• _WHAT IS EXPECTED_: Using the string "computer" as the key, pull each matching line out of the records below.
(Beginning of EXTRACTED RECORDS)
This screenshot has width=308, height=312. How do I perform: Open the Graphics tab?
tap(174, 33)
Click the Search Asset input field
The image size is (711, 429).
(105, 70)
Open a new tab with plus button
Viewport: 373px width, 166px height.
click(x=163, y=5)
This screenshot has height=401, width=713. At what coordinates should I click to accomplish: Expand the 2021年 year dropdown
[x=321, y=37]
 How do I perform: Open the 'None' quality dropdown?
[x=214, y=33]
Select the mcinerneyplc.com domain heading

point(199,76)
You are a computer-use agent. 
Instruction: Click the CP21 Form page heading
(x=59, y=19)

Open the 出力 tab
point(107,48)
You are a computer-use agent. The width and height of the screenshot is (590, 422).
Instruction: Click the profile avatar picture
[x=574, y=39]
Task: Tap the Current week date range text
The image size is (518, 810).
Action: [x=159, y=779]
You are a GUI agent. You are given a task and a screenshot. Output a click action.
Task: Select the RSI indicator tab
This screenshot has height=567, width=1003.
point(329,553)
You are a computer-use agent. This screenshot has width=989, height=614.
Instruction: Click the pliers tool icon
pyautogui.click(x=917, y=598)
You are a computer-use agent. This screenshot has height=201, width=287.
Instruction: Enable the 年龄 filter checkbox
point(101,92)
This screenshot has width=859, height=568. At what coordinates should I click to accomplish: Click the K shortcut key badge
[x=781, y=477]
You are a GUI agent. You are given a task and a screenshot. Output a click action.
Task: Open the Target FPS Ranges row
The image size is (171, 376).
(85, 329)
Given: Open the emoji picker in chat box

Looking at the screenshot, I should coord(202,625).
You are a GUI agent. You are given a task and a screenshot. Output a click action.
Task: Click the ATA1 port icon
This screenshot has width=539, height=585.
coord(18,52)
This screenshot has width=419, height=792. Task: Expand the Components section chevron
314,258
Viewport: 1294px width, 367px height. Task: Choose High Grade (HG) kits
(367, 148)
(End of EXTRACTED RECORDS)
• _SOLUTION TO THE PROBLEM_:
You are a computer-use agent. 
You are a computer-use agent. The width and height of the screenshot is (590, 422).
You are a computer-use agent. This screenshot has width=989, height=614.
You are a computer-use agent. This screenshot has height=201, width=287.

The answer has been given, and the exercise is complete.